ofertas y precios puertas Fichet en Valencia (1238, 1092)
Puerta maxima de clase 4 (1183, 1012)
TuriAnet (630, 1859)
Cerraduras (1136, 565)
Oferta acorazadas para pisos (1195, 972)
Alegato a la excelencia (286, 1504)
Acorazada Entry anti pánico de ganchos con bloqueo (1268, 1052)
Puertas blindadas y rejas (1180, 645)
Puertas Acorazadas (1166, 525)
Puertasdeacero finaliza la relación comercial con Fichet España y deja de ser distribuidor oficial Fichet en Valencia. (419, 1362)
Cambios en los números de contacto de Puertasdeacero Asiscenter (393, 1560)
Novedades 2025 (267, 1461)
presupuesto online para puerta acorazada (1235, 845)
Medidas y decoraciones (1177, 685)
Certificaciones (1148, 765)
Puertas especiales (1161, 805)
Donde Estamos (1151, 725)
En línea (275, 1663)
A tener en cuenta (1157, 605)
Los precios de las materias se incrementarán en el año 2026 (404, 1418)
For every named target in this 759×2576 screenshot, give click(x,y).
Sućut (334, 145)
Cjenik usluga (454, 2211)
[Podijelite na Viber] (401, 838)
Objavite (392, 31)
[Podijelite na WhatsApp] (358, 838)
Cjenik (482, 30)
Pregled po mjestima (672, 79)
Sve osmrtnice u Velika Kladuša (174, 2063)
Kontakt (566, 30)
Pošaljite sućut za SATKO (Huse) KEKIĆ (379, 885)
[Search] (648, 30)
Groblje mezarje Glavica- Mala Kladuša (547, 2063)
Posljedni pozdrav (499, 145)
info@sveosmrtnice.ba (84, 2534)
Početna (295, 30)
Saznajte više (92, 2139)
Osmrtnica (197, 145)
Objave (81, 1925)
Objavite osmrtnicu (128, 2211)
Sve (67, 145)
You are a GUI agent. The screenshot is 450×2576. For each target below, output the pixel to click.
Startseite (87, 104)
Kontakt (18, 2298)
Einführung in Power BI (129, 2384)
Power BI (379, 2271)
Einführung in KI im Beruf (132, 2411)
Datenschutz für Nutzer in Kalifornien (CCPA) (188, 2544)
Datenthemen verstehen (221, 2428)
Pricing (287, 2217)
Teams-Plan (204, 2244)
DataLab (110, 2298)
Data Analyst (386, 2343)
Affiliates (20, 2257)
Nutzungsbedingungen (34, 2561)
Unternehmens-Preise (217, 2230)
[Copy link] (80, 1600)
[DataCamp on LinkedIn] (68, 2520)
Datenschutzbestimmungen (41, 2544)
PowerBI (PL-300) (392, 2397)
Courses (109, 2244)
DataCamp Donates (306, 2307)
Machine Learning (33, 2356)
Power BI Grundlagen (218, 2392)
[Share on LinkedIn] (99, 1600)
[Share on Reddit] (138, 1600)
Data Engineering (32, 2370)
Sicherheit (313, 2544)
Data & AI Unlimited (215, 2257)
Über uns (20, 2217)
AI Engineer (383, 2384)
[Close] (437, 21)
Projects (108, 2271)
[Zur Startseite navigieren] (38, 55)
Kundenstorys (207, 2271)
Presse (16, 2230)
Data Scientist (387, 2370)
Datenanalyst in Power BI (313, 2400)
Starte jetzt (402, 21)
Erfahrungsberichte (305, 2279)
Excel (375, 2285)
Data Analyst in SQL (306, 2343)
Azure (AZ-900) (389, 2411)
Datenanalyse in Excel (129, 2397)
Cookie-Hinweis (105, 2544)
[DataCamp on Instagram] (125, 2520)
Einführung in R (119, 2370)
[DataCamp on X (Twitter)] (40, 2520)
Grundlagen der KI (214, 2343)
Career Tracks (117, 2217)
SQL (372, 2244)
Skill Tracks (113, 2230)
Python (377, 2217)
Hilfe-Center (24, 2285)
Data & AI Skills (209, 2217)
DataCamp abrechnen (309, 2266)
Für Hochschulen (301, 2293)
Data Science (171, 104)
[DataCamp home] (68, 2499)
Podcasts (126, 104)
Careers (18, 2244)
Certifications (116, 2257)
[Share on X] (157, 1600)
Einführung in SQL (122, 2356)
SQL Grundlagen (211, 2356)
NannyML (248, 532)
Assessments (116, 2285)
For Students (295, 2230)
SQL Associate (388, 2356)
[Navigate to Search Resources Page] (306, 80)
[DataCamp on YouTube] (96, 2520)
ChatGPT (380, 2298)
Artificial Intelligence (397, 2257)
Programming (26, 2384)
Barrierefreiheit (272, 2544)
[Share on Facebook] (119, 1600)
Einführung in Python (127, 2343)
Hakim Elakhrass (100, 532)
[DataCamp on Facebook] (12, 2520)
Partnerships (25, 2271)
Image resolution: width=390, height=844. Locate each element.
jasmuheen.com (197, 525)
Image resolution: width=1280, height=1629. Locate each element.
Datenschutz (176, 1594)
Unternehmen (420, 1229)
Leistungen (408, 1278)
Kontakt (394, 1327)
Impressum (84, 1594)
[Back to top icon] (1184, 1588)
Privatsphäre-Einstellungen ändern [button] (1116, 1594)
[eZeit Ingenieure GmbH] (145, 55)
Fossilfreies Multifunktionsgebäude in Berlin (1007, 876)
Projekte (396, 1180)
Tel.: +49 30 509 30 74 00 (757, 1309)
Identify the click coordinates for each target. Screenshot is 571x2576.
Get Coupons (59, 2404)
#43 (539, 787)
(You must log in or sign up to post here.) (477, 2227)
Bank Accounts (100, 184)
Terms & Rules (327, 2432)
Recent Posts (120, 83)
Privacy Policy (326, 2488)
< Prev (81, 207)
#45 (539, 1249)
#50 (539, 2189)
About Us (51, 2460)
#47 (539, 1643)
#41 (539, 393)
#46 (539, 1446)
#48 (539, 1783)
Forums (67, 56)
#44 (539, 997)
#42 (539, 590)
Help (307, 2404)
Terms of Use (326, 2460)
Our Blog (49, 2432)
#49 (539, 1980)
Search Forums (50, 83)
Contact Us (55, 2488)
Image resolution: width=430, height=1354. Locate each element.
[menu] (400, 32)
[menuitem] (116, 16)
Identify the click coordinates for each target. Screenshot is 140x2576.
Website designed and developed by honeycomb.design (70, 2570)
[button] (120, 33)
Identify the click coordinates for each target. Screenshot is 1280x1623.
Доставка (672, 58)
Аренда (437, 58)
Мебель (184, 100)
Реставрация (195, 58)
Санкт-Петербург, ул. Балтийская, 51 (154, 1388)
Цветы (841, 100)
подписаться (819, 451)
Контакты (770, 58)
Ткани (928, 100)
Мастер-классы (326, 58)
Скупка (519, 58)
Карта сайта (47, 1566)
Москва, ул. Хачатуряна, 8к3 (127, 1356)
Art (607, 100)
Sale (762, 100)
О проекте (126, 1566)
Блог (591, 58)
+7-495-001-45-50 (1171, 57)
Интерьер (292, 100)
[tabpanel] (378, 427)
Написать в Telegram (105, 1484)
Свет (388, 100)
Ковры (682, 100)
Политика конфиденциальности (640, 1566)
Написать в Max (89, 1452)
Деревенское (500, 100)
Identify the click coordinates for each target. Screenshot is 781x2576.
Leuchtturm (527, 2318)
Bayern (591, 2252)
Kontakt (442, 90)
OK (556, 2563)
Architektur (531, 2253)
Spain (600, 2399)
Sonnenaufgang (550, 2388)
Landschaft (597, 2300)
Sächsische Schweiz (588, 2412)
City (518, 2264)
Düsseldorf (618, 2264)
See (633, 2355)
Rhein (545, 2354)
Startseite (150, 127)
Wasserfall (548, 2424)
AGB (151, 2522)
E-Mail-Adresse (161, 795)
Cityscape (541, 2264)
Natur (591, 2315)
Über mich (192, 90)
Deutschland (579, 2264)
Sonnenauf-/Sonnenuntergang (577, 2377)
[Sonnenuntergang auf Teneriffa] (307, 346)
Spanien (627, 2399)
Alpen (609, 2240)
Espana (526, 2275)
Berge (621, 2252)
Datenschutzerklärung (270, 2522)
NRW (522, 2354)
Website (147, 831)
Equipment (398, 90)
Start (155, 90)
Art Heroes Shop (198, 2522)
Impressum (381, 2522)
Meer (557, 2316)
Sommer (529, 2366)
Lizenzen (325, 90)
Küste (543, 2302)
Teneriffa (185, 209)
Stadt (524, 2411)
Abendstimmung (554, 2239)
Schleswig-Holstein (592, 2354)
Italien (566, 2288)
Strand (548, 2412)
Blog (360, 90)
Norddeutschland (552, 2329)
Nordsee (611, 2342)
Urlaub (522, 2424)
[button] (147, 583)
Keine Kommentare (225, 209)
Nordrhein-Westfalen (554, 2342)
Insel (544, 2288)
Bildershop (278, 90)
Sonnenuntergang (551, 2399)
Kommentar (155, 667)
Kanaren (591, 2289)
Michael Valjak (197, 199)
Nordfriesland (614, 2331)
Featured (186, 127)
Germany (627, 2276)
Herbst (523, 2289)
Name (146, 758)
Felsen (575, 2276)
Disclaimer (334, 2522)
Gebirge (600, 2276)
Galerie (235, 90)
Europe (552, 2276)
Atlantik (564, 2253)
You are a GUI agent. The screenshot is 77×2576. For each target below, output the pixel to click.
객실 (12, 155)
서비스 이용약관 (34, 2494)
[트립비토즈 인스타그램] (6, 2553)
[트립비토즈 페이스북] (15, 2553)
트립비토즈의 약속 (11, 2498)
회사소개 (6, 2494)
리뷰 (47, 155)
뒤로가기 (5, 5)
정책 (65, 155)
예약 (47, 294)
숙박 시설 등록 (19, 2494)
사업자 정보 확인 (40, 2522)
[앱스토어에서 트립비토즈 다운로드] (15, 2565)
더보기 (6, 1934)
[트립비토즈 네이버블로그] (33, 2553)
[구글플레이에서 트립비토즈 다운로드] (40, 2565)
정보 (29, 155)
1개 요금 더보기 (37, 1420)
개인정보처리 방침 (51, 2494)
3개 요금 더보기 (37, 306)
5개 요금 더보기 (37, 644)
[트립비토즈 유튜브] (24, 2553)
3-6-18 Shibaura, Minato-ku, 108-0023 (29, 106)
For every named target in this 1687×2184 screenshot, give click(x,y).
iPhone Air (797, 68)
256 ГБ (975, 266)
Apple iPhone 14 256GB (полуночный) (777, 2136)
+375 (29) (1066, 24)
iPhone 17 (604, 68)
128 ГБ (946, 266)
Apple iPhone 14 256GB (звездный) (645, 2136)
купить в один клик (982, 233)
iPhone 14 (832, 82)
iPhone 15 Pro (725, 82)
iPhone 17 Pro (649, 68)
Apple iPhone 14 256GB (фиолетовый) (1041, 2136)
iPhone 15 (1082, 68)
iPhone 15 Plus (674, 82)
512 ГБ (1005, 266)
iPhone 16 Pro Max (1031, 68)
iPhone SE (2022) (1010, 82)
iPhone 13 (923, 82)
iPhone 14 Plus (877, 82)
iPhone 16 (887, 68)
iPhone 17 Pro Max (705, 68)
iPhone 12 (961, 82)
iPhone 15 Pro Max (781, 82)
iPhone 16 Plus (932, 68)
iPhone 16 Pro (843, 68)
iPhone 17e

ASSIGNMENT:
Your answer should consist of each line of the data above in which the word "below" occurs.

WRITTEN REPLY:
You are a GUI agent. The screenshot is 450×2576. For each target below, output the pixel to click.
You are a GUI agent. The screenshot is 77×2576. For each target below, output the pixel to click.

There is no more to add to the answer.